*** Passage du texte ***

Cette procédure est-elle ouverte à toutes les entreprises ?

Auparavant, la possibilité d’engager une procédure de sortie du statut de déchet était uniquement ouverte pour les ICPE (installations classées pour la protection de l’environnement) ou une IOTA (installations, ouvrages, travaux et activités prévus au titre de la législation de l’eau). Seuls ces acteurs pouvaient opérer des opérations de valorisations et donc étaient un passage obligatoire.

Désormais, puisque la loi souhaite encourager la valorisation des déchets, cette procédure volontaire est ouverte à tous les producteurs et détenteurs de déchets (article D541-12-7 code de l’environnement).

La nouveauté :  la reconnaissance législative de la sortie « implicite » du statut de déchet et fixation de ses critères et conditions

Avant la loi Industrie Verte

Procédure dite « explicite » de sortie du statut de déchet

Cette sortie du statut de déchet dite « explicite » couvrirait l’hypothèse dans laquelle le déchet va pouvoir quitter son statut de déchet et retrouver le statut de produit car le respect d’un certain nombre de conditions et de critères peut être démontré notamment à travers la mise en place d’un système de gestion de la qualité (article D541-12-14 code de l’environnement).

C’est en cela que la procédure est dite « explicite » car une procédure bien précise et bien identifiée a été suivie.

L’ancien texte de loi fixait déjà les conditions et critères à respecter afin que le déchet puisse « explicitement » quitter son statut de déchet (article L541-4-3 code environnement).

Procédure dite « implicite » de sortie du statut de déchet

Cette sortie « implicite » recouvre l’hypothèse suivante : l’objet qui serait fabriqué dans une installation de production qui utilise pour tout ou partie des déchets comme matières premières, n’a pas le statut de déchet.

Donc l’objet élaboré à partir des déchets, ne prend pas lui-même le statut de déchet.

*** Données fournies ***

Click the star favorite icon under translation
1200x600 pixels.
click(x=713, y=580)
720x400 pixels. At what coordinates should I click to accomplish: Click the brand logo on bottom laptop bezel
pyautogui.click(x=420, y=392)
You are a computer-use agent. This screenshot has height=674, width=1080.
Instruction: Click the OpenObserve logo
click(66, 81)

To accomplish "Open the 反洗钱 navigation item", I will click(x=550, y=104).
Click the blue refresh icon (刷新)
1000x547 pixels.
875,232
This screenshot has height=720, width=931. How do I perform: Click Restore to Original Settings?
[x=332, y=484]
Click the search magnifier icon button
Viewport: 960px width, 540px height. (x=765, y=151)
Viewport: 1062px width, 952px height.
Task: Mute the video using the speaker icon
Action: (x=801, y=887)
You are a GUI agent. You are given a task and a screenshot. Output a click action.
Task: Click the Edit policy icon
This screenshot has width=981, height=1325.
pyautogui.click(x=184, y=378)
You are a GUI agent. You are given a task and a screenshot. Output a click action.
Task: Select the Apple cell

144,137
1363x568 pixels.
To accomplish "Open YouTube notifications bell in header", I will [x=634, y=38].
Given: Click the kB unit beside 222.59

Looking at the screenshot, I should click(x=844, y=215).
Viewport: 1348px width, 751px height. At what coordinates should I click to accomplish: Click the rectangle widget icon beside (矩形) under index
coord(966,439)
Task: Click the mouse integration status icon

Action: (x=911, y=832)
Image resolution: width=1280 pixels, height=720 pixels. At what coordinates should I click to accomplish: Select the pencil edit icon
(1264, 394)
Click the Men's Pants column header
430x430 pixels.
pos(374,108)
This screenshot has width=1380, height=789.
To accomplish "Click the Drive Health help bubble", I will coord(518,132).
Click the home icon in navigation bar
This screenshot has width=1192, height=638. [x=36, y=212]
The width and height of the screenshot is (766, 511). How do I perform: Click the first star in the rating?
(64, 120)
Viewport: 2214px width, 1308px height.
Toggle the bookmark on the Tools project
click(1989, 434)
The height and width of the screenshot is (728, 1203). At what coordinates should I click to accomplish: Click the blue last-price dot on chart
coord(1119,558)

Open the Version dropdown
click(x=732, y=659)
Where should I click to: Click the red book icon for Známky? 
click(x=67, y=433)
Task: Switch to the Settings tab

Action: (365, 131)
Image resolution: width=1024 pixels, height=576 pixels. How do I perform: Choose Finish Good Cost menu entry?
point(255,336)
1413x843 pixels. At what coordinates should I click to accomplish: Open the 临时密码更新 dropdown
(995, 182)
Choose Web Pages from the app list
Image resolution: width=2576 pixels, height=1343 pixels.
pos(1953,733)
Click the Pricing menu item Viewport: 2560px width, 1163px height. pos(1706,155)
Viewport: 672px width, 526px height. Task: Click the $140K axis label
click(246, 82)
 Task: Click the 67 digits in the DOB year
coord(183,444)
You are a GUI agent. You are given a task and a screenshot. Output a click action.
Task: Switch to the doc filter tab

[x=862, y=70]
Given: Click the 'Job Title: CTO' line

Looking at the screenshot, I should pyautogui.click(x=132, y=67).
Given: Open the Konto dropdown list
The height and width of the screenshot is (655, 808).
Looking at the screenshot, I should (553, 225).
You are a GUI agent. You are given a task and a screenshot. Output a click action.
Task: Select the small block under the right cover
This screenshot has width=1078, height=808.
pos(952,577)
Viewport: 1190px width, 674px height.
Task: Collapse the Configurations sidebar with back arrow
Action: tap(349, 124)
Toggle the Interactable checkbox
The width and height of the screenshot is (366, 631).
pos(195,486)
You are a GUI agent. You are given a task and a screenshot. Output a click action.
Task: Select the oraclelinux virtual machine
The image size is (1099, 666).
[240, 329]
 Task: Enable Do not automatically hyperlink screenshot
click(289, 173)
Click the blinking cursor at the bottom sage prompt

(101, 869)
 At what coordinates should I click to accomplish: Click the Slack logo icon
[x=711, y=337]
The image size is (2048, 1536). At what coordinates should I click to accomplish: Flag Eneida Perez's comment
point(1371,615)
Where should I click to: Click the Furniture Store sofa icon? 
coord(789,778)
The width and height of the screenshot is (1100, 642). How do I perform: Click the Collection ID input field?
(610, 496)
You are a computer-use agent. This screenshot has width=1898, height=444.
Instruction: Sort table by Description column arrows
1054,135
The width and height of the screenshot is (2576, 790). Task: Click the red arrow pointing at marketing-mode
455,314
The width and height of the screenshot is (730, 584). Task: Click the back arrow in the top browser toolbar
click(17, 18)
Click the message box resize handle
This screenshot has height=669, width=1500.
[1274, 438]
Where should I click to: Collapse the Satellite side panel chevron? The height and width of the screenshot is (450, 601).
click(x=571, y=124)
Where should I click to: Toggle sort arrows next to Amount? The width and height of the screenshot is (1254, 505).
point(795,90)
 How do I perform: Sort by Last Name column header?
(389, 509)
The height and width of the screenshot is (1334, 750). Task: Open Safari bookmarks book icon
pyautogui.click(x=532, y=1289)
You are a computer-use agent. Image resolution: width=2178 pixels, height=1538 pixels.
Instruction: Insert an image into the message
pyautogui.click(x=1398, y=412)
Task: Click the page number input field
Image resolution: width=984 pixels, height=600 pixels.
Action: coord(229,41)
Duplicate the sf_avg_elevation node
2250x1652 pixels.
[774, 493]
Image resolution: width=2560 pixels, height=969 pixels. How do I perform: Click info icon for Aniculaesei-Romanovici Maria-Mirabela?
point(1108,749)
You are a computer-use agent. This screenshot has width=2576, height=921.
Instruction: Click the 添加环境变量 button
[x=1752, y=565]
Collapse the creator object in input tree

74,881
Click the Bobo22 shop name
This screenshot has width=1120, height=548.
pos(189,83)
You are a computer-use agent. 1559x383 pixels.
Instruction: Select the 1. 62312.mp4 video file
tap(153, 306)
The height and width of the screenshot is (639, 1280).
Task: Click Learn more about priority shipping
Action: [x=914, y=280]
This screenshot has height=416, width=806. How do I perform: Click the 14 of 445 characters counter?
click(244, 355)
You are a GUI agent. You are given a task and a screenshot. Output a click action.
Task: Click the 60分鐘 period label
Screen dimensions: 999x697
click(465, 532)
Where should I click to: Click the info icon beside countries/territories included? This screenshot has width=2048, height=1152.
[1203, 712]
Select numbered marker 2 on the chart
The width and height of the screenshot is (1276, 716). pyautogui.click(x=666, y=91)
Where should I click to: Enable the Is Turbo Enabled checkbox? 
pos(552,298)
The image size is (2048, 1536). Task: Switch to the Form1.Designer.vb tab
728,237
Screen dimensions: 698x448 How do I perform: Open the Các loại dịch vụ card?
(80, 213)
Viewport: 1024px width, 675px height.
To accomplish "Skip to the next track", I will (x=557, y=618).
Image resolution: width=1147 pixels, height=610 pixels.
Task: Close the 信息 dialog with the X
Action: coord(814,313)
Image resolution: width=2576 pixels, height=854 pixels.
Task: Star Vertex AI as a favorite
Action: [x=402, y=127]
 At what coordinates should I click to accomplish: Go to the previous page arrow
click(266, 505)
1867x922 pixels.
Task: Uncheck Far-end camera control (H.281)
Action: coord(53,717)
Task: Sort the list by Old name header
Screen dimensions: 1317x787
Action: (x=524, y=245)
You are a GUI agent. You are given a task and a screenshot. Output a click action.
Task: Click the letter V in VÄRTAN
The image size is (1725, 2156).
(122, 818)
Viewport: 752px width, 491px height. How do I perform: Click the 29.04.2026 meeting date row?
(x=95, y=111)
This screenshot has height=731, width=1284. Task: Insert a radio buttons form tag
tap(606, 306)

***

Travail demandé –
- A) Relevez tous les numéros d'articles du code de l'environnement cités dans le texte sur la sortie du statut de déchet.
- B) Recopiez, dans le texte sur la sortie du statut de déchet, le passage allant de « Auparavant, la possibilité » jusqu'à « un passage obligatoire. ».
Les lignes de données ne jouent aucun rôle dans ce travail.

Réponses dans l'ordre –
- A)
D541-12-7
D541-12-14
L541-4-3

- B)
Auparavant, la possibilité d’engager une procédure de sortie du statut de déchet était uniquement ouverte pour les ICPE (installations classées pour la protection de l’environnement) ou une IOTA (installations, ouvrages, travaux et activités prévus au titre de la législation de l’eau). Seuls ces acteurs pouvaient opérer des opérations de valorisations et donc étaient un passage obligatoire.